The International Telecommunication Union, an organization affiliated with the United Nations, decided to dedicate this year's International communications Day to Cellular Communications.

The communications sector in Israel is under­going a period of radical change. On the one hand, these changes include ever-increasing technological innovations that are developing at very rapid rates. On the other hand, there are constant changes in patterns of consumption and in the needs of the general public in botl­the business and domestic spheres. One of the dominant characteristics of this 'communications revolution' is the area of cellular communications-or radio mobile telephones-which is constantly, evolving.

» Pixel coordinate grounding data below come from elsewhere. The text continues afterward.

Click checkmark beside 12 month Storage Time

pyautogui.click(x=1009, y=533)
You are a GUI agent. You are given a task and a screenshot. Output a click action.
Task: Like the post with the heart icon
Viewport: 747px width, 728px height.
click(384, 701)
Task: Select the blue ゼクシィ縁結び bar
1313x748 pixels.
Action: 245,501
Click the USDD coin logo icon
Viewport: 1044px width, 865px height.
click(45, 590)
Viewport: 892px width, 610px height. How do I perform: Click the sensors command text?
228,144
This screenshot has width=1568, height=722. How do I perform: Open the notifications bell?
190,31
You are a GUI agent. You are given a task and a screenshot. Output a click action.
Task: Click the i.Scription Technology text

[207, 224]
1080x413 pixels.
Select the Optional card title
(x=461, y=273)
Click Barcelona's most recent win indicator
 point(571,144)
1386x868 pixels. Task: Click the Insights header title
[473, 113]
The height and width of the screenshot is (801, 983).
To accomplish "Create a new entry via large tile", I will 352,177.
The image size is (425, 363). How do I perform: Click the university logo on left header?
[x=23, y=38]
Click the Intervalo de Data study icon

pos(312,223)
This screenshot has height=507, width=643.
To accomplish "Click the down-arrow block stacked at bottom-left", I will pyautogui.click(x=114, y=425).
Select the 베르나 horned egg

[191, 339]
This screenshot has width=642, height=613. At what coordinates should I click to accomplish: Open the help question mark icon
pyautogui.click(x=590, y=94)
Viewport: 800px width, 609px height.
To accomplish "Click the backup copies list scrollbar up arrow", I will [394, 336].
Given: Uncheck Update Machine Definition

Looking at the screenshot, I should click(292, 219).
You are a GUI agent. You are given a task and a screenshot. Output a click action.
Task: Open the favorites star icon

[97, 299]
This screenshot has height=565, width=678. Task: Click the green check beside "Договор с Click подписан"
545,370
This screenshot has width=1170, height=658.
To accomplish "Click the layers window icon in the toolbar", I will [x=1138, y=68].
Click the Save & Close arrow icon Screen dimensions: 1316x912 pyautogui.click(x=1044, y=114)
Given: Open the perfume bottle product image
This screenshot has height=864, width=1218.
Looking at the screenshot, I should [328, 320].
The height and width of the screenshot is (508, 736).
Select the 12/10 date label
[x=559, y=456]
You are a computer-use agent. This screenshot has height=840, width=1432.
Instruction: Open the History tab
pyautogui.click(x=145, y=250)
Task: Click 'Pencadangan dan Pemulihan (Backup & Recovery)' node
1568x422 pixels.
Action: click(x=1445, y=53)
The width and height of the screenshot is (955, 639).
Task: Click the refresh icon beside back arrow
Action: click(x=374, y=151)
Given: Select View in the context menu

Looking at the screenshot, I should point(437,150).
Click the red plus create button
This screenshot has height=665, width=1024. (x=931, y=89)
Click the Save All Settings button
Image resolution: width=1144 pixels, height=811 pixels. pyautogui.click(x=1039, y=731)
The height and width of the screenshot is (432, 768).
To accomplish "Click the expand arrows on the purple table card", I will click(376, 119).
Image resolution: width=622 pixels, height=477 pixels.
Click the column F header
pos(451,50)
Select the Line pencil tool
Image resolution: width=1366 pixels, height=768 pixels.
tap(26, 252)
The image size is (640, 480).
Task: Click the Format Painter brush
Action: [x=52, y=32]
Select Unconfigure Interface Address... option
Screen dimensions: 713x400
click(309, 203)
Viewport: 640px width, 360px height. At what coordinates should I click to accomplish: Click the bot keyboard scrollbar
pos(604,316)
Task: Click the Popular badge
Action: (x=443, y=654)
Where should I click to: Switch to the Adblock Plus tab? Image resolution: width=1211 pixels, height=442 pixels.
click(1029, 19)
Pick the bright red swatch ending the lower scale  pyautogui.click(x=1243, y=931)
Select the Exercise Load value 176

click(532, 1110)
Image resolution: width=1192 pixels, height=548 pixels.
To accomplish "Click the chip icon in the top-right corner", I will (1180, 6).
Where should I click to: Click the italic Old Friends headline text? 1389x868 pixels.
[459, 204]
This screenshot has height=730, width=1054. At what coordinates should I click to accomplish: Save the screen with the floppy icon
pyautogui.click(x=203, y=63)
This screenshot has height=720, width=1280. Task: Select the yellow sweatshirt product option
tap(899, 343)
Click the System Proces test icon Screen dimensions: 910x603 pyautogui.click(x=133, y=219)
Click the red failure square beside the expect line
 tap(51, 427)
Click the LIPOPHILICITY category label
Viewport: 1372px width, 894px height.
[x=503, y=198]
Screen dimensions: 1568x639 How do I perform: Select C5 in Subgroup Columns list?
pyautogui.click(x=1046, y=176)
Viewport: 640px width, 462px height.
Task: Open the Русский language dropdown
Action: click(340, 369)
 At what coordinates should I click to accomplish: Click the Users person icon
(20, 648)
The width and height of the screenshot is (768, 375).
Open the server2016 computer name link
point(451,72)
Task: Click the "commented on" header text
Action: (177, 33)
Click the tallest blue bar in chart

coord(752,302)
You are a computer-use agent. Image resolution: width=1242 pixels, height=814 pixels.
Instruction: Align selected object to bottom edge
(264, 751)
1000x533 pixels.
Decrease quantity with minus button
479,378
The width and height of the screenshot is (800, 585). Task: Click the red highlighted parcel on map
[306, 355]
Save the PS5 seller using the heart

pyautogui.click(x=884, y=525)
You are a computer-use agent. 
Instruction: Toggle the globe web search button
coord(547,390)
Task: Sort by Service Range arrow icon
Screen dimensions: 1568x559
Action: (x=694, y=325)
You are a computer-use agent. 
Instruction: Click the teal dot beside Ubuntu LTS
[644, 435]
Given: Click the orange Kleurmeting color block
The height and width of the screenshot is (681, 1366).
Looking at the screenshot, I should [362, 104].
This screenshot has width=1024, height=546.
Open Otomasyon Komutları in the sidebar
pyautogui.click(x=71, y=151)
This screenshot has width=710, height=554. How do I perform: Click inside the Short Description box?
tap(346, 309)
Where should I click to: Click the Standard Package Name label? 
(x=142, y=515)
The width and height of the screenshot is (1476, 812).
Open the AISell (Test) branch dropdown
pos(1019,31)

As a result of the opening of the cellular communications market to competition, there are three cellular networks operating today offering country-wide service to more than 3 million subscribers (48% penetration), as opposed to one operator and 125,000 subscribers in January 1995. This growth is, in part, attributed to the reduction in prices and the creation of an advanced, high quality, cellular communications infrastructure, that is expected to continue growing in the coming years.

The rapid evolution of both the technologies and the needs and desires
of consumers will continue to contribute, shape and improve services in ways that will result in lower prices, improved infrastructure, and a greater demand for additional services. In the near future, we will already be able to enjoy a new line of cellular phones that will allow for revolutionary features such as: surfing the Internet (through the cellular protocol known as WAP), electronic mail and fax services, scanning of text, photocopying of both video and fixed
images, word processing, the transfer of text and multimedia files, playing of MP3 files, radio transmission, and many more services.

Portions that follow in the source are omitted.